In Rare Move, North Korea Apologizes for Shooting Death
North Korean leader Kim Jong Un offered a rare apology Friday, South Korea said, after the killing of a South Korean civilian official near the countries’ disputed sea border.
South Korea’s military on Thursday accused North Korean forces of shooting and cremating the official, who Seoul believes may have been trying to defect to the North.
According to a statement announced by South Korea’s presidential office, Kim is “greatly sorry” for disappointing South Koreans over the incident. The statement said the death was “unsavory” and “should not have happened.”
The 47-year-old went missing Monday from his patrol boat about 10 kilometers south of the de facto inter-Korean border. Seoul officials suspect the man, who had reportedly struggled with debt and other personal issues, jumped overboard with a flotation device.
After being intercepted at sea by North Korean troops, the man was questioned, shot to death, doused with oil, and set on fire, apparently all on orders from a superior, according to the South Korean military’s version of events.
North Korea gave a different account. It says the border troops, following anti-coronavirus guidelines, fired 10 gunshots at the man from a distance. When they approached his flotation device, they found only blood. They then set the floating device on fire, the statement said.
North Korea’s apology was delivered to Seoul by the North’s United Front Department, a ruling party body that handles inter-Korean ties. The letter expressed hope that “trust and relations” between the two Koreas will not be hurt.
It is extremely rare for North Korea to apologize. Following some past killings of South Korean civilians, the North expressed “regret,” often later blaming Seoul for the incidents.
With Kim’s apparent apology, the risk of escalation has been reduced, said Leif-Eric Easley, a professor at Ewha University in Seoul. He says the killing could have led to “tit-for-tat violations” of a military agreement meant to reduce tensions along the frontier.
“The shooting incident was also turning South Korean public opinion against offering peace and humanitarian assistance to Pyongyang. Kim’s diplomatic move avoids a potential fight in the short-term and preserves the option of reaping longer-term benefits from Seoul,” he added.
The shooting incident is awkwardly timed for South Korean President Moon Jae-in, who this week used a video speech at the United Nations General Assembly to call for an end-of-war declaration between North and South Korea. He also called for coronavirus-related cooperation.
The left-leaning Moon, who wants to improve ties with Pyongyang before he leaves office in 2022, has been trying to convince the North to return to the dialogue and cooperation that marked the beginning of his five-year term.
South Korea on Friday revealed that Kim recently exchanged letters with Moon, the first known recent dialogue between the two leaders.
In a letter dated September 12, Kim expressed sympathies for South Koreans battling the coronavirus, as well as recent typhoons.
“I sincerely wish for everyone’s well-being,” Kim said in the letter, which was released in full by the South Korean Blue House. Moon had sent Kim a message on September 8, according to Seoul.
Earlier this year, North Korea cut communications channels with the South and blew up the two countries’ de facto embassy after complaining about South Korean activists who launched balloons filled with anti-Pyongyang propaganda across the border.
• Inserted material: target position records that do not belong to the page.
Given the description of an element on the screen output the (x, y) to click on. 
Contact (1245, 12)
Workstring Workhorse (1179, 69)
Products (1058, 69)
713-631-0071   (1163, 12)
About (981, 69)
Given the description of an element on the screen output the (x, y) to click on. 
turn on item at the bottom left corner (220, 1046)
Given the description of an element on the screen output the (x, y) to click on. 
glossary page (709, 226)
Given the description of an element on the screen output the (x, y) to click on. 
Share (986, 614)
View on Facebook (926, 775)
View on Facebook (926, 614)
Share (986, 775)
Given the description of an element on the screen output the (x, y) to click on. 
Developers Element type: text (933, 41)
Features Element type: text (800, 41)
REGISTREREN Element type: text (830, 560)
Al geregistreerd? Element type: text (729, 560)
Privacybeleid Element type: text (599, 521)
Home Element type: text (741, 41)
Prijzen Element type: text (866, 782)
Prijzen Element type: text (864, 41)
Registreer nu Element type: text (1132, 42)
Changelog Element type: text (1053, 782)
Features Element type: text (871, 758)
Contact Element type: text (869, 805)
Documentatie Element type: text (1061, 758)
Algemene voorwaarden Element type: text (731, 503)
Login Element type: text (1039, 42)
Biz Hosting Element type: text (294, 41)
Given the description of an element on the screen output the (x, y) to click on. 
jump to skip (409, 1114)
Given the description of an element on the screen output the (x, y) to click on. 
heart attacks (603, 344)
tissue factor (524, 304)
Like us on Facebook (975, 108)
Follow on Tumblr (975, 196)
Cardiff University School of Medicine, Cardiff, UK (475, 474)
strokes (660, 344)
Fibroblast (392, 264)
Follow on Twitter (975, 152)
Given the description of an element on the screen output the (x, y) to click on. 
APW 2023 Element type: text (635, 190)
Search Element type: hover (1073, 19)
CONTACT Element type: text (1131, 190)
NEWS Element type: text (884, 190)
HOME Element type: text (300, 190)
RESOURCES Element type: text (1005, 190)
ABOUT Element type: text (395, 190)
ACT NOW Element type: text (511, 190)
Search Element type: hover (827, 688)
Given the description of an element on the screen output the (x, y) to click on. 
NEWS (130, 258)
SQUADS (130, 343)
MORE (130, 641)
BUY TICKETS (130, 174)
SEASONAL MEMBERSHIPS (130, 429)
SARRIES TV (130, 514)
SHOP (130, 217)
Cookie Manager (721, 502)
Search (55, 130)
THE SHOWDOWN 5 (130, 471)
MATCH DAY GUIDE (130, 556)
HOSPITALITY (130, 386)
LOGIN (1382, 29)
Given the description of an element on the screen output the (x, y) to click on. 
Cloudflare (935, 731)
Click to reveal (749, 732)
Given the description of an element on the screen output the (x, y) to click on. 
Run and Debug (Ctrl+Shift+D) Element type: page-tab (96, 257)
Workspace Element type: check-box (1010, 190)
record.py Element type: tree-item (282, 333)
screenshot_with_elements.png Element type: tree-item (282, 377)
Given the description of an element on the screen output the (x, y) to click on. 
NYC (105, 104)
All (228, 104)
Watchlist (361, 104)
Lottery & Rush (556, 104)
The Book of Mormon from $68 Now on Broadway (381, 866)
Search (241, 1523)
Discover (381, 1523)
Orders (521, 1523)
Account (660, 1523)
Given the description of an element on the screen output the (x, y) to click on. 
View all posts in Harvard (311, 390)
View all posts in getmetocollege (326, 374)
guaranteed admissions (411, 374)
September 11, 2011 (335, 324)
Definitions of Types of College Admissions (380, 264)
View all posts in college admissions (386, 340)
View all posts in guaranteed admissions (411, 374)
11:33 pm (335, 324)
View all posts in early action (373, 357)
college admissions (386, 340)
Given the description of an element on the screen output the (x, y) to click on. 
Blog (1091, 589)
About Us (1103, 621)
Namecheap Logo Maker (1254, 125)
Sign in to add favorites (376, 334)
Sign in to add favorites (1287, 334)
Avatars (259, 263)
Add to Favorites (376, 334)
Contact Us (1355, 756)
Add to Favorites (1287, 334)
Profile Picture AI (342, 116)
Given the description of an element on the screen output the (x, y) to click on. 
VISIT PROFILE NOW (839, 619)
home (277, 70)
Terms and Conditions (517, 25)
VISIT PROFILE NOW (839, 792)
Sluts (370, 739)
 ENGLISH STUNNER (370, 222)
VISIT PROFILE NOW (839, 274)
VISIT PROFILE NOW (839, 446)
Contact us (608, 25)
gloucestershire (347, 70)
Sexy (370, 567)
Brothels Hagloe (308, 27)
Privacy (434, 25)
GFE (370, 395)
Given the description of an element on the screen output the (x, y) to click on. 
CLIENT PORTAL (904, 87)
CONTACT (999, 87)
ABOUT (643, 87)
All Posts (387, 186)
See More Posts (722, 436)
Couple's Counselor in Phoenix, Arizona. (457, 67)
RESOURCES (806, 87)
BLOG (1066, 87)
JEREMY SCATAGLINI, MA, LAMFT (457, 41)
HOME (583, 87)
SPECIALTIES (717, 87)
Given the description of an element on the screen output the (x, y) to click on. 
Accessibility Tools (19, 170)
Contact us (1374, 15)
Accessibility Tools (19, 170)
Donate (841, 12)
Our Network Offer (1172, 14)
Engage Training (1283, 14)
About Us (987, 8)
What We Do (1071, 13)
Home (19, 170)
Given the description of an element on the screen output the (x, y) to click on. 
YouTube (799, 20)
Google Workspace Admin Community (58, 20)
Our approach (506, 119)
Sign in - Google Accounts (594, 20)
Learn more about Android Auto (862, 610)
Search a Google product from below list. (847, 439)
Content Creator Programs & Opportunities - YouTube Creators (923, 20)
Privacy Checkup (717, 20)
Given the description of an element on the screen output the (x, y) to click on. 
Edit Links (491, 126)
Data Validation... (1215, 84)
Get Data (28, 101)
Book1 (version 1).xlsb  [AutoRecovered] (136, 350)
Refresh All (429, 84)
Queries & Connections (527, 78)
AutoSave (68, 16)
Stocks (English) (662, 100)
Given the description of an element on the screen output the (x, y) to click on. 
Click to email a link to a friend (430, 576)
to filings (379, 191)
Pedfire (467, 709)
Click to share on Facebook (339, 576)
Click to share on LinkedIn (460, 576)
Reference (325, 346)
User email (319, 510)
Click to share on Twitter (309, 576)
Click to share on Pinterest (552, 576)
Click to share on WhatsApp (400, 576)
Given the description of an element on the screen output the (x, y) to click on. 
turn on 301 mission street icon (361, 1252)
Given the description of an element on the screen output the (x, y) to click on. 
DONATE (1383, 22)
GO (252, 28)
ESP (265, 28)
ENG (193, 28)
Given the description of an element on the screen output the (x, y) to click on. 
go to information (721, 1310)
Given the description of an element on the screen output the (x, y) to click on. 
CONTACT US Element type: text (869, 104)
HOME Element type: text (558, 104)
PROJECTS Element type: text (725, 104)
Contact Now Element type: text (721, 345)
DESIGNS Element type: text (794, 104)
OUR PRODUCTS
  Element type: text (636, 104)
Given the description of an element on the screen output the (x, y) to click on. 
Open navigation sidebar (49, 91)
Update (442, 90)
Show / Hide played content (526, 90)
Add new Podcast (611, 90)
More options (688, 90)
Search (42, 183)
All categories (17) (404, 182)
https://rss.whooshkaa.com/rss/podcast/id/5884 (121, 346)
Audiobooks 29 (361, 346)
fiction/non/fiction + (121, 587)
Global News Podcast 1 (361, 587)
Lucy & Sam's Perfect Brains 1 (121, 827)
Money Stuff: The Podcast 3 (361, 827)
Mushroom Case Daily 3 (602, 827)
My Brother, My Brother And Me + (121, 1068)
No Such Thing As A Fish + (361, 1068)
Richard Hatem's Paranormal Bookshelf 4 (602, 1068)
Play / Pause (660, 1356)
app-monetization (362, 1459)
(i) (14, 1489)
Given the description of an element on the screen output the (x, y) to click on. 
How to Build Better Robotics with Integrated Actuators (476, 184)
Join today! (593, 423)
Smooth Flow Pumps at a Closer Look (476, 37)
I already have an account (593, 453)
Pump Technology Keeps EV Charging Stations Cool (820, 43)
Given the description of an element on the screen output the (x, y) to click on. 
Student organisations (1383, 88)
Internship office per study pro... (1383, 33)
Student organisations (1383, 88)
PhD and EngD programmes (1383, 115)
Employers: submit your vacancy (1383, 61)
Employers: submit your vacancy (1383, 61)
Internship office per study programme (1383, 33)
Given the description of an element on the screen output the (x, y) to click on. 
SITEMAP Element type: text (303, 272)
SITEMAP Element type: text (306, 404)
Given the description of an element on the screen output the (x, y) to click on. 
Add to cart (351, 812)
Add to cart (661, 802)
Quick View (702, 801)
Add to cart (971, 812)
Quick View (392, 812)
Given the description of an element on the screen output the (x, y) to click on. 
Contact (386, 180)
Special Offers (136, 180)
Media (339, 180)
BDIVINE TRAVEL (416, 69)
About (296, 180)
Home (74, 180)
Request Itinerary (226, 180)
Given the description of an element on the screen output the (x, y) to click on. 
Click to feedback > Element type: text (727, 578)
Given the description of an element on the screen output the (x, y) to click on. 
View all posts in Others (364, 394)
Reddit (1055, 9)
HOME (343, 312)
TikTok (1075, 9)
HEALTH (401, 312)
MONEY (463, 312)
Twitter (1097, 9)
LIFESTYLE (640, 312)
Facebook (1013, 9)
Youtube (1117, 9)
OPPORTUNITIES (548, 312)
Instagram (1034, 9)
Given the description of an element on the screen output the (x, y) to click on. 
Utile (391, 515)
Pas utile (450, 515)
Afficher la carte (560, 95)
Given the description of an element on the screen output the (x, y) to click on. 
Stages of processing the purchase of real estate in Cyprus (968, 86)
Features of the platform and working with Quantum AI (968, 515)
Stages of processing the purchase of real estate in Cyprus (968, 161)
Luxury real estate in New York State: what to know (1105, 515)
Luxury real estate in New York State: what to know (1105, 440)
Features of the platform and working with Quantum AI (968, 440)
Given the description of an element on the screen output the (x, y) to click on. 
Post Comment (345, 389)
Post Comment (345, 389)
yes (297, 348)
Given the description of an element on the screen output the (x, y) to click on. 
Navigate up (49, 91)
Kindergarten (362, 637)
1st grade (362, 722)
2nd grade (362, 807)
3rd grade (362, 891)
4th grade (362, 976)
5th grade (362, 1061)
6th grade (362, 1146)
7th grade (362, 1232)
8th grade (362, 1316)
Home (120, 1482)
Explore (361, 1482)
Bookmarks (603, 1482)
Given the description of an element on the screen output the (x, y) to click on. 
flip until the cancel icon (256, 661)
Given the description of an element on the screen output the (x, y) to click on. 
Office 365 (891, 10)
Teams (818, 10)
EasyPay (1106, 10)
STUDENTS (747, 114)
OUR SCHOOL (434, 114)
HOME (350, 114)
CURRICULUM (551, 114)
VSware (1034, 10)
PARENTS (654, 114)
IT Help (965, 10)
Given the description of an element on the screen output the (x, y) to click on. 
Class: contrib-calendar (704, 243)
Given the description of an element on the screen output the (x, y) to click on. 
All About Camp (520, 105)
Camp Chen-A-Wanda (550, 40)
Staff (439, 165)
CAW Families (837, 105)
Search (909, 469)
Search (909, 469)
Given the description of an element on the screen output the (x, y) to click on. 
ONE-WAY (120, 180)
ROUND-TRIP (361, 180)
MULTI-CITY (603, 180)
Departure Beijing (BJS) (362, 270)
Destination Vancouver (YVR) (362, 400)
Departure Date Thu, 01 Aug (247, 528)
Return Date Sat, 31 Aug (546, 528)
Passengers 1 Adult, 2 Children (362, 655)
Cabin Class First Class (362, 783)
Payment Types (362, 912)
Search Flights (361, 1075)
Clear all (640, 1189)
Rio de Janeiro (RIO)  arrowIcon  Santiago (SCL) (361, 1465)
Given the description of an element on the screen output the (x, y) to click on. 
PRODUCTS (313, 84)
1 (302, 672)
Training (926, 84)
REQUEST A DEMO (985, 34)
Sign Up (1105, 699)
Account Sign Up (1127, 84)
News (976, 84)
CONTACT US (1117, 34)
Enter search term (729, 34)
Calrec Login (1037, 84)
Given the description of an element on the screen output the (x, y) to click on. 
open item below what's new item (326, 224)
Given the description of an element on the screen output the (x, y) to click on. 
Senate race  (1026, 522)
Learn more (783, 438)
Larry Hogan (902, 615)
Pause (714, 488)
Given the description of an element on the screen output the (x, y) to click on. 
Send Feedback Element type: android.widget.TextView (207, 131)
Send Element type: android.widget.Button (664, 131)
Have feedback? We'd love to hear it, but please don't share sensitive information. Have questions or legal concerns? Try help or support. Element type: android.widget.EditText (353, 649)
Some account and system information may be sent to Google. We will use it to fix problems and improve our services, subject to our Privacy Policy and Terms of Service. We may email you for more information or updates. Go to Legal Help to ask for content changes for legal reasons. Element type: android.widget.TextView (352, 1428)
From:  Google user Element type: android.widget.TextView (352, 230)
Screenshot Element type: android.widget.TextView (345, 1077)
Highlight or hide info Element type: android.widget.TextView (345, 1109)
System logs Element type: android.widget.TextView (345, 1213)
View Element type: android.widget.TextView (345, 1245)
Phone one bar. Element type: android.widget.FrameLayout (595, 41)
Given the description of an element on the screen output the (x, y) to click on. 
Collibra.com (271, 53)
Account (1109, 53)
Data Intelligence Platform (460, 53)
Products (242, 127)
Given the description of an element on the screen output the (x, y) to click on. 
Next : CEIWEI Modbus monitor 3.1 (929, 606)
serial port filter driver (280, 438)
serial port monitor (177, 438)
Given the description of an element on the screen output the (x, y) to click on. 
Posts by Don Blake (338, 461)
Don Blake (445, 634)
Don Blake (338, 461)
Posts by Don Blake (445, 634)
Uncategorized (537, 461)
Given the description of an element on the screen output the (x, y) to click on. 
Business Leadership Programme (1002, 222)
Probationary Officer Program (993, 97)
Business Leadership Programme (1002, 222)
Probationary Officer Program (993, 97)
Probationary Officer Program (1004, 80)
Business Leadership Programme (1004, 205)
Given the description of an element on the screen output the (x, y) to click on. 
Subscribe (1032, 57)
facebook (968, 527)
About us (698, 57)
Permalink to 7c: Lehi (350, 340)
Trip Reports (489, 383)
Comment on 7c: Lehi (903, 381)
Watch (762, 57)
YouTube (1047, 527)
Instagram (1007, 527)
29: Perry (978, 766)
In June, Kim unexpectedly called off the pressure campaign. Since then, North Korea has been primarily focused on domestic issues, such as the coronavirus pandemic and devastating floods.
North Korea has since issued “shoot-to-kill” orders to prevent the coronavirus from entering the country from China, the top U.S. commander in South Korea, General Robert Abrams, said earlier this month.
The coronavirus-related security zones were first reported by the Daily NK, a Seoul-based news website with sources in North Korea. The outlet said the new rules stipulated that anyone “breaking rules or disrupting public order near the border will be shot without warning.” The rules apply to all areas of the country, it said.
“North Korea is locked down almost as in a wartime situation to prevent Covid-19 outbreaks,” said Yang Moo-jin, a professor at the University of North Korean Studies in Seoul.
North Korea for months said it had no coronavirus infections, but eventually backed away from that assertion.
In July, a 24-year-old man who had fled North Korea swam back into the country, after being accused of rape in South Korea. That incident prompted the North to lock down a border area, ostensibly because of coronavirus concerns.